_Task objective_: The answer should be an exact repeat of the stretch of material below from the line containing "The image size is (1132, 892)." through the line containing "Task: Open the 'Only".

*** Opening of Data under study ***

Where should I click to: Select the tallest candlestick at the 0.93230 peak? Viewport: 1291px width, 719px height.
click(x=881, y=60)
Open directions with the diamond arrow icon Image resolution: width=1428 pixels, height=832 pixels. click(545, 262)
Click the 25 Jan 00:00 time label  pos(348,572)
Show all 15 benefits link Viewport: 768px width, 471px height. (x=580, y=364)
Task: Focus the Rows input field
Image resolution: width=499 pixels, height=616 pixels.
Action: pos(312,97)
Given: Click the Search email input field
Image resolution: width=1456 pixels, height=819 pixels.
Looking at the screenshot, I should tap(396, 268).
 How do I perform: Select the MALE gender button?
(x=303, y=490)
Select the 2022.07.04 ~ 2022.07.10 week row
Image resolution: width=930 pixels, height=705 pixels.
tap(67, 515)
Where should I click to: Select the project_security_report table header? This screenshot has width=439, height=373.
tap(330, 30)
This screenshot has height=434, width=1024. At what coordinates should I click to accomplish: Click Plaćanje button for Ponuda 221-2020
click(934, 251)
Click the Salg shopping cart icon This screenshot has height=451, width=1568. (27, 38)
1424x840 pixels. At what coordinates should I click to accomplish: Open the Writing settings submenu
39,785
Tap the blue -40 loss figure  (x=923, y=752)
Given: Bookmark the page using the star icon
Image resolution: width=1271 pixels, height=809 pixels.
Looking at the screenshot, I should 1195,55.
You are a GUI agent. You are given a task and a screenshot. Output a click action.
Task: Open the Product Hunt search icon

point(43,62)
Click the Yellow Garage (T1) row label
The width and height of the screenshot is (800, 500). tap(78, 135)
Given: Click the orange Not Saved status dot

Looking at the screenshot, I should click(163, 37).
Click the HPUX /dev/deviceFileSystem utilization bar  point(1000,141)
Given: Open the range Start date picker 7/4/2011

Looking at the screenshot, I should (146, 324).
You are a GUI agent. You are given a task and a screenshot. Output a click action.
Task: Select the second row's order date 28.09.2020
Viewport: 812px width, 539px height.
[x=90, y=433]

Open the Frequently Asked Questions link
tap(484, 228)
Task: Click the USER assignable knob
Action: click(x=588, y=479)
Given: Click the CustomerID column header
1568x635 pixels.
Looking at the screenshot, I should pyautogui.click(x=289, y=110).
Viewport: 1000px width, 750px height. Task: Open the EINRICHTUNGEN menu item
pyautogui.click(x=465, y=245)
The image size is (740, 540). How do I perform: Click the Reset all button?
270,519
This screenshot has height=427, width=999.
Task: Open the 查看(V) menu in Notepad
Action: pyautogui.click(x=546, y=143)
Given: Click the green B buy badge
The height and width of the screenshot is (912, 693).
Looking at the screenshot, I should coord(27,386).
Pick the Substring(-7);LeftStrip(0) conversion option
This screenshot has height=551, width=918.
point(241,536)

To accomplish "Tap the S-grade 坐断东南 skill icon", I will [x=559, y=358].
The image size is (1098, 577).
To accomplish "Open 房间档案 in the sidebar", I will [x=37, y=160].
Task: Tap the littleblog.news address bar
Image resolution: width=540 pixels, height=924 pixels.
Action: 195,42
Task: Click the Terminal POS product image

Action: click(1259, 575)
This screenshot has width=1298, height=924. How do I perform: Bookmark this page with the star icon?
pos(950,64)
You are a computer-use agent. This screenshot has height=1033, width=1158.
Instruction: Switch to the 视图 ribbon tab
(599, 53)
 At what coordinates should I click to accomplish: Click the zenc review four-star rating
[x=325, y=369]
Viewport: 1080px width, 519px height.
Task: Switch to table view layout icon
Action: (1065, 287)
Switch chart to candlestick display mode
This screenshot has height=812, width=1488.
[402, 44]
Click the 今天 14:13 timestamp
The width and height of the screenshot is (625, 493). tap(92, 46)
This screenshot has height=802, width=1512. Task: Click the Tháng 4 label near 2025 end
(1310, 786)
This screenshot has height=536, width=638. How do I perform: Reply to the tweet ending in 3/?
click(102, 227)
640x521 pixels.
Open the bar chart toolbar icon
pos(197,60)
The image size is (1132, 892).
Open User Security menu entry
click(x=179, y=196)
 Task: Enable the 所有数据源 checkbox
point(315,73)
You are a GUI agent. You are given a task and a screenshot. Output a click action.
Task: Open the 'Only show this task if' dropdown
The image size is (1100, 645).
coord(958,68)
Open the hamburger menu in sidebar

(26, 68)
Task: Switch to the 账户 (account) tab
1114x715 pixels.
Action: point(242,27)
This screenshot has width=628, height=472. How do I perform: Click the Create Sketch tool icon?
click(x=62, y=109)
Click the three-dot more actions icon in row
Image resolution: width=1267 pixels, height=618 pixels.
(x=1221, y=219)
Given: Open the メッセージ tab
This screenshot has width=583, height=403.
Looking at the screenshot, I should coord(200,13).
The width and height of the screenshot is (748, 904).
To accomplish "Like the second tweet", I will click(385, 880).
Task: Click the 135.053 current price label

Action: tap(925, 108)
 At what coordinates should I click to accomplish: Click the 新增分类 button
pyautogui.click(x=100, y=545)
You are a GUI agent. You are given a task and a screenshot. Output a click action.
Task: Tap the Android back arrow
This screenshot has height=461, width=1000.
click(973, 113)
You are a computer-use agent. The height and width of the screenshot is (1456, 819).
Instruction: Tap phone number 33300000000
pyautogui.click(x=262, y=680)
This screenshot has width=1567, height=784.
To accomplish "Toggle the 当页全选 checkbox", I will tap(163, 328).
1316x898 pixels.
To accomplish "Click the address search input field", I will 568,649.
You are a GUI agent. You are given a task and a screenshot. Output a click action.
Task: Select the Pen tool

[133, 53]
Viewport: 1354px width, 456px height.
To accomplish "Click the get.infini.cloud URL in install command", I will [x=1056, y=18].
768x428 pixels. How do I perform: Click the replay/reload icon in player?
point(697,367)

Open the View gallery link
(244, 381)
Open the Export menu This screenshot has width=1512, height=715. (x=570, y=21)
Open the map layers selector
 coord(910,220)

*** Close of Data under study ***

_Response below_:
The image size is (1132, 892).
Open User Security menu entry
click(x=179, y=196)
 Task: Enable the 所有数据源 checkbox
point(315,73)
You are a GUI agent. You are given a task and a screenshot. Output a click action.
Task: Open the 'Only show this task if' dropdown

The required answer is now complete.